La obediencia cristiana consiste en no moverse sin una orden de Cristo. La obediencia de Cristo era el principio mismo de todo cuanto hacía. Así debería ser nuestra obediencia. Si fuésemos fieles, nunca sería necesario que se nos parase por el camino. Nuestro camino sería, ya desde el inicio, el de la obediencia. En el cielo no haremos  más que obedecer. ¡Qué maravilla!


¡La maravilla es quizás mayor aquí en la tierra!

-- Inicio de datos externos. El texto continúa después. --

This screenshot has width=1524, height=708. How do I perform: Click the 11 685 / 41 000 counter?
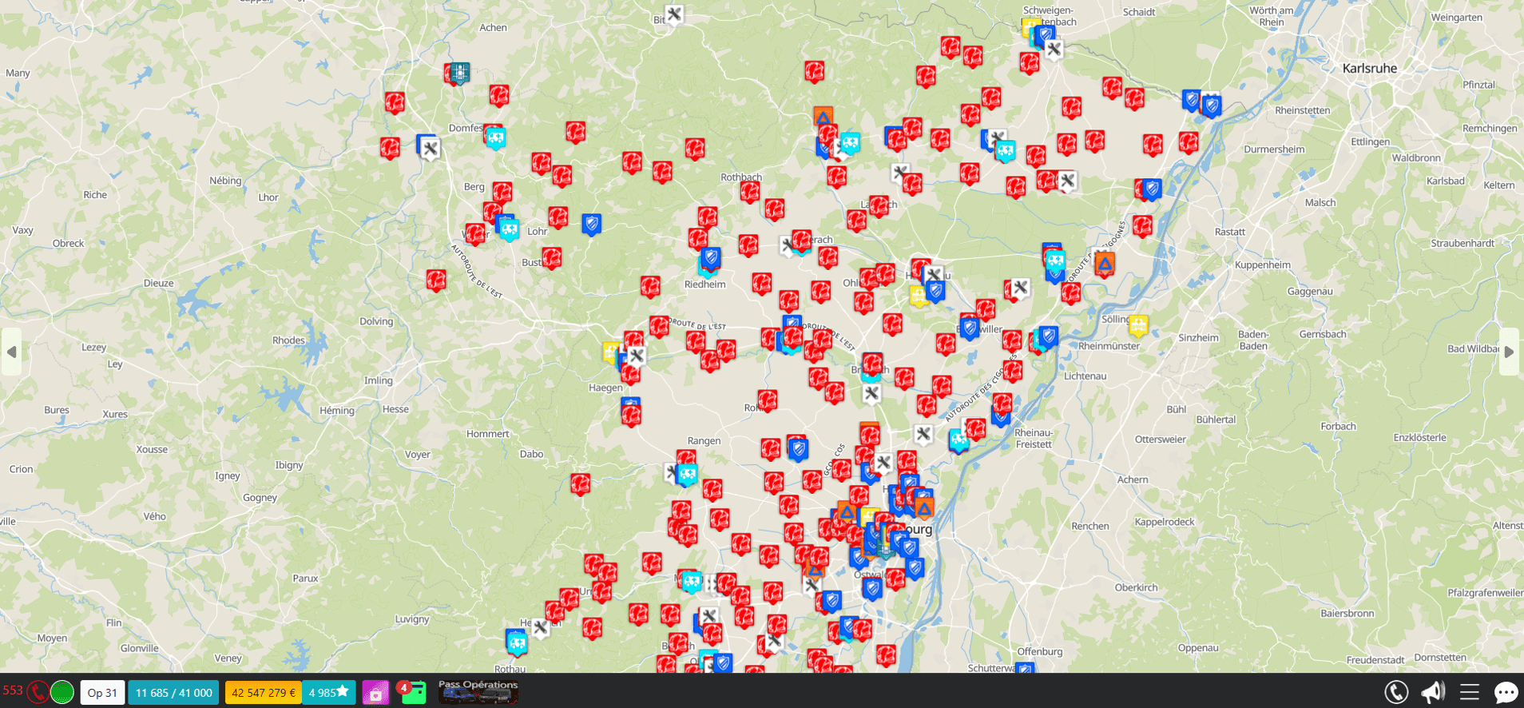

(Extractos de una meditación sobre Romanos 6 a 8) 

 

  • 1Han sido renovadas en el “nuevo hombre”(Efesios 4:24), porque “si alguno está en Cristo, nueva criatura es; las cosas viejas pasaron; he aquí todas son hechas nuevas” (2 Corintios 5:17), nuestro “entendimiento”, entre otras (Romanos 12:2). Su renovación es efectuada por el Espíritu Santo (Tito 3:5), para que “así también nosotros andemos en vida nueva” (Romanos 6:4) (N. d. E.).